Programme announced for 55th BFI London Film Festival

Hundreds of eager journalists and bloggers crammed into Leicester Square’s Odeon cinema this morning to enjoy pastries, chocolate and each others’ company, as the full programme was released for this year’s BFI London Film Festival – the esteemed event’s 55th instalment. This year is notable for being the last that long-serving artistic director Sandra Hebron will be in charge of. Following a speech by BFI director Amanda Nevill, Hebron introduced a tantalising clip reel comprising some upcoming festival highlights.

The festival, which runs from 12-27 October, and will be hosted in selected cinemas across London, opens with Fernando Meirelles’ multi-character opus 360 and concludes with a veritable Terence-fest: Davies’ much-anticipated adaptation of Rattigan’s play The Deep Blue Sea. (Watch out for cameos from Stamp, Howard and Venables).

A more considered LFF preview will appear on PPH in the coming weeks, but for now, here’s a hastily cobbled together list of some films I’m particularly looking forward to.

  • Shame – Steve McQueen’s long-awaited follow up to his debut Hunger, starring the not unpleasantly ubiquitous Michael Fassbender as a New York-based sex addict. The clip we saw featured Fassbender giving his best shark eyes across a crowded dancefloor to the strains of Blondie’s ‘Rapture’.
  • The Artist –  Michel Hazanavicius black-and-white homage to silent cinema, which went down a storm at Cannes, and has a rapidly growing reputation as a serious crowdpleaser.
  • A Dangerous Method David Cronenberg’s latest – a tortured tale of the relationship between famed psychologists Freud and Jung, starring Viggo Mortensen and that man Fassbender again. I’ve been a bit worried about Cronenberg recently – I think he’s been on the slide since roughly an hour into A History of Violence – but this looks as though it could be a rum, camp treat.
  • The Black Power Mixtape 1967-1975 – a fascinating looking Swedish documentary featuring a mountain of eclectic testimony and archive footage relating to the American Black Power movement. Director Göran Olsson has form with the excellent, underseen Billy Paul documentary Am I Black Enough For You
  • Surprise Film – Each year, the Festival has a secret film in the programme, and it’s always an exciting occasion. I live in hope that this year’s fare is better than the one-two punch boondoggle of the last two years (the woeful Brighton Rock and the uninspiring Capitalism: A Love Story)
  • W.E. Madonna’s latest directorial effort; an account of Wallis Simpson starring Andrea Riseborough. Intriguing, if only to see if it’s quite as dreadful as indicated by the likes of estimable critics Guy Lodge and Xan Brooks.

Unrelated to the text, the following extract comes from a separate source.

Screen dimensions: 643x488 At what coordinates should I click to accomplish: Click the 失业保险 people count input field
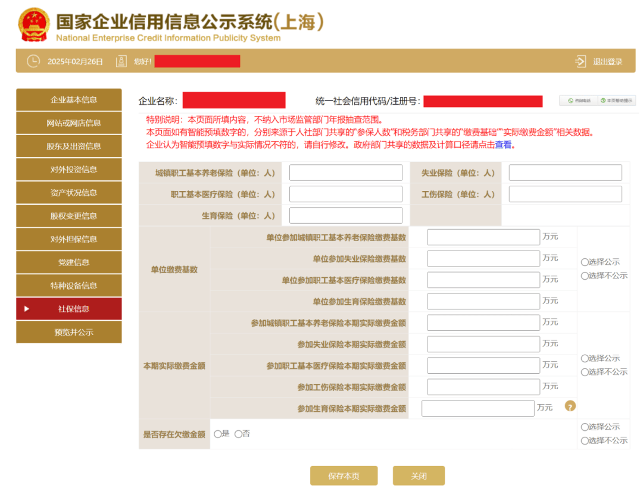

Visit the BFI’s dedicated festival website for the full programme and booking details.

3 thoughts on “Programme announced for 55th BFI London Film Festival

  1. ExBerlinerin

    Sounds great Ash, and most of these will probably get distribution fairly quickly. Now I don’t get staff tickets any more, which ones do you reckon should I buy tickets for? I.e., which film might be this year’s Blue Valentine, my Festival Favourite last year? It won’t be the Surprise Film, that’s for sure if you go by the last two years! 🙂

    Reply
    1. Ashley Clark Post author

      Well, Shame is the film I’m really looking forward to. There’s always one. Last year it was Black Swan, which I hated, and before that A Prophet, which blew me away. You never know…

      In addition to the above, I’ve heard good things about We Need To Talk About Kevin and the Dardenne Brothers film The Boy With A Bicycle. Also Alps, by the guy who directed Dogtooth.